Your goal:
Since only a count is wanted, work out how many lines in the material below contain the word "beside" and return that number.

---------------

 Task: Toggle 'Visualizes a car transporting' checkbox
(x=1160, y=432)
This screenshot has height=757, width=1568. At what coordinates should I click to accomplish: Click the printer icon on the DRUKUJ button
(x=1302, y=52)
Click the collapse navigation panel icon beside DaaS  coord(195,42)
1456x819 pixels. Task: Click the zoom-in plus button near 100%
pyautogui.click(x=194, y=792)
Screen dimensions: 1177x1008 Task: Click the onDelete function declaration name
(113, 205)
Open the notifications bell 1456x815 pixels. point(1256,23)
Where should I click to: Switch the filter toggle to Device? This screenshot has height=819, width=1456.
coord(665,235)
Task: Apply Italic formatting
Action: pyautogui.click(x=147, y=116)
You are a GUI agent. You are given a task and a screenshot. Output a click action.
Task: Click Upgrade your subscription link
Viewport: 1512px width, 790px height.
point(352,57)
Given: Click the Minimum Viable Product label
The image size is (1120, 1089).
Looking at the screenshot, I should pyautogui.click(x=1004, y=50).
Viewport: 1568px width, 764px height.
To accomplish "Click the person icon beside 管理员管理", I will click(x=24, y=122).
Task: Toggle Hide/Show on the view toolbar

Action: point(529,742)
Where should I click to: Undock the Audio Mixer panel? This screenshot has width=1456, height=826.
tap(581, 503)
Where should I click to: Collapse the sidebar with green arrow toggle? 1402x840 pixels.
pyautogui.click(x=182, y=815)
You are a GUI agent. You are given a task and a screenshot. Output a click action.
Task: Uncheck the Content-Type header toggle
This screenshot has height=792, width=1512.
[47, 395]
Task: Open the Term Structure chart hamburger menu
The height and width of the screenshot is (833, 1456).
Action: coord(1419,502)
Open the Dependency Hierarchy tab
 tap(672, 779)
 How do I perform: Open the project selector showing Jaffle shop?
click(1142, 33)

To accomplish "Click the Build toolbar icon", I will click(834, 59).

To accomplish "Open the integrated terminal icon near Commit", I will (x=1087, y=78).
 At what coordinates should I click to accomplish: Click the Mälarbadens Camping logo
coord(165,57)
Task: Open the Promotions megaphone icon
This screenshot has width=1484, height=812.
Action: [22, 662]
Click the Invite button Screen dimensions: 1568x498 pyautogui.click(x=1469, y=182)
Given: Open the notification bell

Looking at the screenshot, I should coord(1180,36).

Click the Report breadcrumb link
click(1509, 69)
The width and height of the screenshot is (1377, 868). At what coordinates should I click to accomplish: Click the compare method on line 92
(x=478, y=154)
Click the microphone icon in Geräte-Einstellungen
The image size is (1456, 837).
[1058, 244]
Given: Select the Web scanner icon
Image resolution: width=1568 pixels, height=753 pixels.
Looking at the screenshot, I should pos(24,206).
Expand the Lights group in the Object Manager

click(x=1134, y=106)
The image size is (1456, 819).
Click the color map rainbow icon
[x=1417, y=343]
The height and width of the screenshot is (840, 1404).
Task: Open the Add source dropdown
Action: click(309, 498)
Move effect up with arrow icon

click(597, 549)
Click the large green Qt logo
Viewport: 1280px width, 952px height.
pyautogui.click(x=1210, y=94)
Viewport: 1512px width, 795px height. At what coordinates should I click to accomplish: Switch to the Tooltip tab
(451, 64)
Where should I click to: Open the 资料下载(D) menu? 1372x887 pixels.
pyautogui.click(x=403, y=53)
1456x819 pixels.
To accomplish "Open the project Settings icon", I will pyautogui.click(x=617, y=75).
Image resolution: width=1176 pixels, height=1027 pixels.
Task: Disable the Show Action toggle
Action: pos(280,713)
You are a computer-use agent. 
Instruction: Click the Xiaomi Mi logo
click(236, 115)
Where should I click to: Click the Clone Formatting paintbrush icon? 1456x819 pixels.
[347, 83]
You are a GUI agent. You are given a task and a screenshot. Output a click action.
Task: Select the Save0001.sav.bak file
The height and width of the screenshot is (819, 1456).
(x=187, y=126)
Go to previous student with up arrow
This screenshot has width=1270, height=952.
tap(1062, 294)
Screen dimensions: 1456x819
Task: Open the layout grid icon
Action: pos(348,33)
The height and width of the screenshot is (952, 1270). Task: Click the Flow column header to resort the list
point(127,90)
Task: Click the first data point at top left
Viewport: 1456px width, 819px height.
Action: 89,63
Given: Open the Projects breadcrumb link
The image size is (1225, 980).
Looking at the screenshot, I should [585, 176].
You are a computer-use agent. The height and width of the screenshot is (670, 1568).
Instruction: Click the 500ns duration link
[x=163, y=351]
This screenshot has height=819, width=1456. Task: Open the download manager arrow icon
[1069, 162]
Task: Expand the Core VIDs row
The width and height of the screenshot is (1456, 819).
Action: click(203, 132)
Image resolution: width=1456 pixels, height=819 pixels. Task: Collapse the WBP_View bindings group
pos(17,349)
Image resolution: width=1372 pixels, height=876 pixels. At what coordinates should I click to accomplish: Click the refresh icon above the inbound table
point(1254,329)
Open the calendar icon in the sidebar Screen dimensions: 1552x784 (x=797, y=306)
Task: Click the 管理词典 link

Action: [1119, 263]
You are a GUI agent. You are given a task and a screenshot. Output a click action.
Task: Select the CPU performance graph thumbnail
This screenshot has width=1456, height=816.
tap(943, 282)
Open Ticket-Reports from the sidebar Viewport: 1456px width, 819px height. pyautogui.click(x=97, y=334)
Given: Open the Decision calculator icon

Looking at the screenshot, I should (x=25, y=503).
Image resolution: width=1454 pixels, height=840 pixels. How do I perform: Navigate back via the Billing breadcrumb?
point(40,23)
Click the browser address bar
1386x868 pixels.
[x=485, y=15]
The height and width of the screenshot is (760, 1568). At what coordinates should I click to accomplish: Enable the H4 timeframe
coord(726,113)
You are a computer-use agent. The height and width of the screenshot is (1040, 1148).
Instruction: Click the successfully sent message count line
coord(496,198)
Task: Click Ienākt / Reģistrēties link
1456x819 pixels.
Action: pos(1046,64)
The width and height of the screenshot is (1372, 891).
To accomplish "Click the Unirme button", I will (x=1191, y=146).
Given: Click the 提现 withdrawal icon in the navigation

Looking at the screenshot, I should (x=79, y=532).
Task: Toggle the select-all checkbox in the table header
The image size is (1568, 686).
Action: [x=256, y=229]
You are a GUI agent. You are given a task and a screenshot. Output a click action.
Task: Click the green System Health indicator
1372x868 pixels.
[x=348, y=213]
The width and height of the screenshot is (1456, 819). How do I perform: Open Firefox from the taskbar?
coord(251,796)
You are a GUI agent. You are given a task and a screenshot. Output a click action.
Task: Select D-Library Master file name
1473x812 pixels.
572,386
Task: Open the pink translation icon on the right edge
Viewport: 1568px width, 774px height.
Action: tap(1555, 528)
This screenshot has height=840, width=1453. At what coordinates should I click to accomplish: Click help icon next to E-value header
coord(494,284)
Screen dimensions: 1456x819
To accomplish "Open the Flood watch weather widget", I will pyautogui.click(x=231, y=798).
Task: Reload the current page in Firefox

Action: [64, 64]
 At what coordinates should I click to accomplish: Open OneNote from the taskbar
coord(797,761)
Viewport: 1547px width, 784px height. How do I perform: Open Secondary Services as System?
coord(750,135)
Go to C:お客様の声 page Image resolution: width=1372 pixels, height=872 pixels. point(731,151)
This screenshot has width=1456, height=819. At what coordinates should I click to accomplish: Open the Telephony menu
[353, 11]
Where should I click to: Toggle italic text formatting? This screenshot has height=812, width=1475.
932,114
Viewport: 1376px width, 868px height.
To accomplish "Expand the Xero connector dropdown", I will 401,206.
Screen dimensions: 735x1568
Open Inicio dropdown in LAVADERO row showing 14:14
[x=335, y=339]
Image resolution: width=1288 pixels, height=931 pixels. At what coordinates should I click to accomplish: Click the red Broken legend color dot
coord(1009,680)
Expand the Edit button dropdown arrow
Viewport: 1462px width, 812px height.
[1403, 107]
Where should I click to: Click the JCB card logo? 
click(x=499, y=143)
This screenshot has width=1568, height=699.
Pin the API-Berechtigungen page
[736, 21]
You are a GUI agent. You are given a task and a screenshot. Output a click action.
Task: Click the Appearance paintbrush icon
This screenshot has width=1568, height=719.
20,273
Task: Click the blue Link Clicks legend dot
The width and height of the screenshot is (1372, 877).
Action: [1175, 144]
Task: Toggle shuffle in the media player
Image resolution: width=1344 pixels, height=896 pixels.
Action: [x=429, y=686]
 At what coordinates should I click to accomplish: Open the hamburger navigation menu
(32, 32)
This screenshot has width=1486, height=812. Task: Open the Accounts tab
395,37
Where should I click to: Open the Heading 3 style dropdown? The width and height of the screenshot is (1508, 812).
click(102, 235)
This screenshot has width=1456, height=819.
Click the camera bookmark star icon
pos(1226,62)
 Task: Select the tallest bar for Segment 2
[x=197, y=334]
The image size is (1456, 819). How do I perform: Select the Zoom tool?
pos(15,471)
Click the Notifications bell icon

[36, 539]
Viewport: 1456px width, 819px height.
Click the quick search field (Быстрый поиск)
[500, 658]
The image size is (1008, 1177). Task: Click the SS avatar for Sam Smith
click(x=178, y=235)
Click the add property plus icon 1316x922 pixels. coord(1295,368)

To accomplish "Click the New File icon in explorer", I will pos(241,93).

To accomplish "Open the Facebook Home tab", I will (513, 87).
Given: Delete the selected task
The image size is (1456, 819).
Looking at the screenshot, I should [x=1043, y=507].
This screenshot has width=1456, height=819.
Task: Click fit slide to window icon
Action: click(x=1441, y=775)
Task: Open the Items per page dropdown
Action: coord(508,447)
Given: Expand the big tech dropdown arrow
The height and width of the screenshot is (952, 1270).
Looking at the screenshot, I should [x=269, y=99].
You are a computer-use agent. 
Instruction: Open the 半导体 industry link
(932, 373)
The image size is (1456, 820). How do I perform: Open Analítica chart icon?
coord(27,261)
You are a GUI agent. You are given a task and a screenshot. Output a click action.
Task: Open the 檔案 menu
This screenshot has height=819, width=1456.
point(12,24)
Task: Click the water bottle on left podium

---------------

Problem solution:
2